At-risk breeds/situations: The diseases listed below can make anesthesia and surgery a higher risk. Some are more breed specific than others. We also offer surgeries to address some of the diseases. Please review the topics, and visit your primary care veterinarian or book a pre-check appointment with us if you have any concerns before surgery!
Heart disease: The range of cardiac (heart) diseases is large and can affect any type of dog or cat. Since the heart is the primary organ that pumps blood (and thus, oxygen) throughout the body, any disease affecting the heart makes anesthesia more dangerous. We will review several of the most common heart diseases that affect dogs and cats.

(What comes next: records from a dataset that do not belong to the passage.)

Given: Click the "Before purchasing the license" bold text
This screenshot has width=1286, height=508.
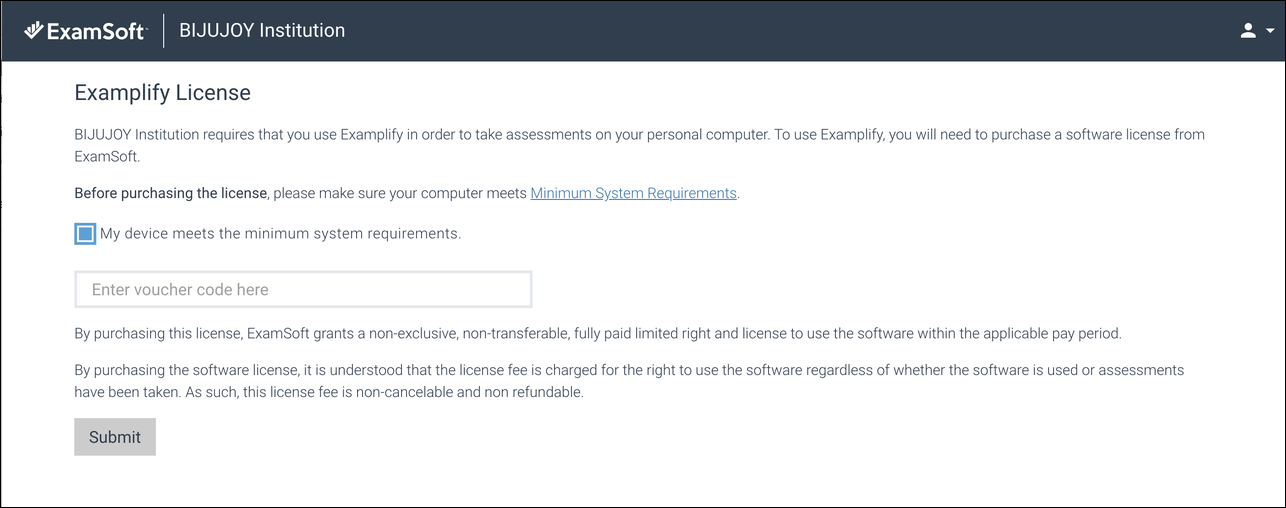Looking at the screenshot, I should [x=171, y=193].
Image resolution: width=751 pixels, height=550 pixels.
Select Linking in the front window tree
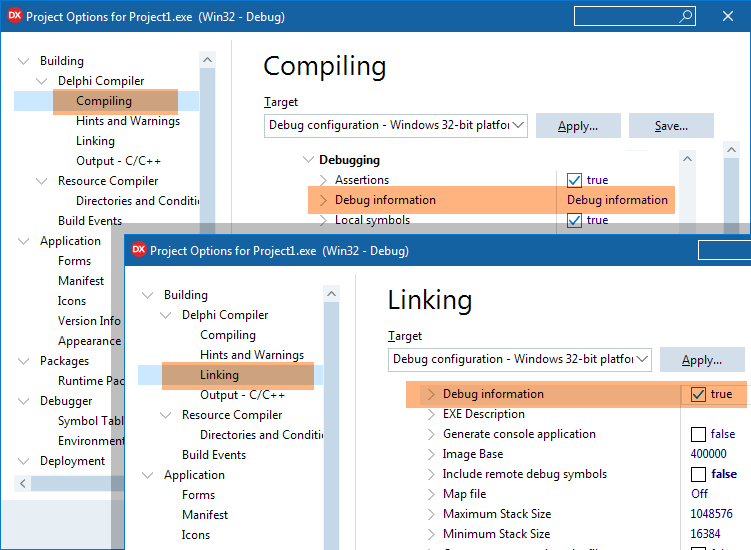coord(219,375)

Dilated cardiomyopathy (DCM): This acquired heart disease is when the heart muscle becomes too weak to pump blood well, and the heart becomes enlarged to try to pump out more blood. Breeds that are most likely to have this disease include Doberman Pinschers, Great Danes, Irish Wolfhounds, Boxers, Newfoundlands, Portuguese Water Dogs, Dalmatians, Cocker Spaniels, and Standard Schnauzers along with other large/giant breed dogs. Cats and smaller dogs can also have this disease. Feeding a grain-free diet can cause this disease in some cases so always consult with your primary care veterinarian about the best diet for your pet. Learn more here: https://veterinarypartner.vin.com/default.aspx?pid=19239&id=4952598
Mitral valve disease: This disease is commonly found in dogs, especially small breed dogs that are middle to older aged. Cavalier King Charles Spaniels often have this disease. It occurs when one of the heart valves called the mitral valve starts to fail and does not appropriately direct the flow of blood through the heart. This creates turbulent blood flow which makes a sound we call a heart murmur. Not all heart murmurs are caused by mitral valve disease, however. It is best to visit your primary care veterinarian for thoracic radiographs (chest x-rays), blood work, and further testing to determine if your pet is a candidate for surgery when a heart murmur is present. Learn more here: https://veterinarypartner.vin.com/default.aspx?pid=19239&id=8526511
Hypertrophic cardiomyopathy (HCM): This disease mostly affects cats and may be seen more in the Maine Coon and Ragdoll breeds though any cat can be affected. This disease occurs when the heart muscle grows thicker, and only a small amount of blood is pumped out at a time. This creates a back-up of blood as fluid into the lungs over time. A heart murmur or abnormal heart rhythm may indicate this disease so please visit your primary care veterinarian for further testing if your pet is suspected of having heart disease. Learn more here: https://veterinarypartner.vin.com/default.aspx?pid=19239&id=8661009
Heartworms and other parasites: Here in Florida we have a plethora of parasites both outside the body, such as ticks and fleas, and within the body, such as intestinal parasites and blood parasites like heartworms. Any parasite can cause or transfer disease to our pets that will make anesthesia and surgery riskier. Heartworms make the heart work harder than normal, and other blood pathogens such as tick borne diseases may make the pet have trouble clotting which leads to bleeding. Intestinal parasites and even fleas and ticks can make the pet anemic or not have enough oxygen carrying red blood cells in the blood. Any of these situations are not ideal, especially when considering anesthesia and surgery. Blood testing and administering preventions for parasites is highly recommended as your normal routine, especially before your surgical visit.